Already, a system has been put in place to “turn off” benefits for ineligible enrollees, the officials said. In the event that an enrollee underestimated annual income — and as a result received too generous a subsidy, which comes in the form of a tax credit — could owe the Internal Revenue Service money next year.

“The Marketplace checked to see that consumers are who they said they were, matching Social Security numbers, income and tribal status, among a host of other data points — all to ensure that folks are eligible for coverage and, in many cases, entitled to financial assistance to help them afford their plan … But, while most information the applicant provided lined up, sometimes a name or data point didn’t match up right away with existing records,” Centers for Medicare & Medicaid Services spokeswoman Julie Bataille wrote in a recent blog post.  “For example, a consumer might have recently changed jobs, but the latest IRS tax return data and other data available to the Marketplace didn’t reflect that change in income,” Bataille added. “In such cases, the law requires us to double and triple check this data in another way.”
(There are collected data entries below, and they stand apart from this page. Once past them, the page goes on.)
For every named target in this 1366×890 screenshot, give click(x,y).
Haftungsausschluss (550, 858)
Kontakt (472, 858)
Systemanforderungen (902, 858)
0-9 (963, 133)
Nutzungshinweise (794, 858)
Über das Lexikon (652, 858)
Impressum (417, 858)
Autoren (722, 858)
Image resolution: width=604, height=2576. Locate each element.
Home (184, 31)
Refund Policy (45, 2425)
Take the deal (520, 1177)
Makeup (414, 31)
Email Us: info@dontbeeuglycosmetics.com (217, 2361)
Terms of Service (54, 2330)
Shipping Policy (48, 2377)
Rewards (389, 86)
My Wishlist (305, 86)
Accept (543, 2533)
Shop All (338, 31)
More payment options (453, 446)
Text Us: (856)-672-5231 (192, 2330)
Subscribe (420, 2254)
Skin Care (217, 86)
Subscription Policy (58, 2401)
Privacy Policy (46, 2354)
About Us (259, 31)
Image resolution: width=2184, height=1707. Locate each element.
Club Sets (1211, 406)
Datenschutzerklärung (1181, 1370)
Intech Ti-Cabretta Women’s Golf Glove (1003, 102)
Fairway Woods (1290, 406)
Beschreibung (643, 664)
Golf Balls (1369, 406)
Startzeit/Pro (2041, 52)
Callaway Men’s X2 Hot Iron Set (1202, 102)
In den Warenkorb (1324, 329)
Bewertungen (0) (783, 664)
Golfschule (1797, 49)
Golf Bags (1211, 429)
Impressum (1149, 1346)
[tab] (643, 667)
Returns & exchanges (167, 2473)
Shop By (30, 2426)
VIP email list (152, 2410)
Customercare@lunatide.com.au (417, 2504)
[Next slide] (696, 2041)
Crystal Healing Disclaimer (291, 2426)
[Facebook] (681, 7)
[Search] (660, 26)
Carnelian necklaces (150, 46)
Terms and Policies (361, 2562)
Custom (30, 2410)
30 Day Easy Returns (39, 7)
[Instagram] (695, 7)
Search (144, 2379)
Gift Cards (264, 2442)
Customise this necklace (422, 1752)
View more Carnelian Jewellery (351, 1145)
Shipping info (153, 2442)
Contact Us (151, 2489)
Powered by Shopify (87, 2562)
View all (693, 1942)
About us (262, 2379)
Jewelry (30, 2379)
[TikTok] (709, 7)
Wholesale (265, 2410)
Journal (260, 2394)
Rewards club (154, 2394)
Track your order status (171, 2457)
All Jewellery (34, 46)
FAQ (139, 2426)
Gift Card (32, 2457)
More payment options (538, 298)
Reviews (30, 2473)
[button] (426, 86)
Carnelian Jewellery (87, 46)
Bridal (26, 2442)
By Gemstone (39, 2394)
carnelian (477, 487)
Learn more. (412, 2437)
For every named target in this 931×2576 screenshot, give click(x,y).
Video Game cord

Still, even if the situation is easily resolved, the fact that the paperwork 2.2 million enrollees — or more than one in every four that signed up for private health coverage through the system — contains seriously enough inconsistencies that coverage could be canceled or subsidies need to be repaid suggest there was a serious failing in the system. That is the argument Republican lawmakers have made. “A 25 percent error rate is simply unacceptable when it comes to proper use of scarce taxpayer dollars. Even worse, today’s announcement once again illustrates how the President’s bloated health care law has left American families and taxpayers in financial limbo,” said Senator Orrin Hatch of Utah, the ranking  Republican on the Senate Finance Committee, said in a press release.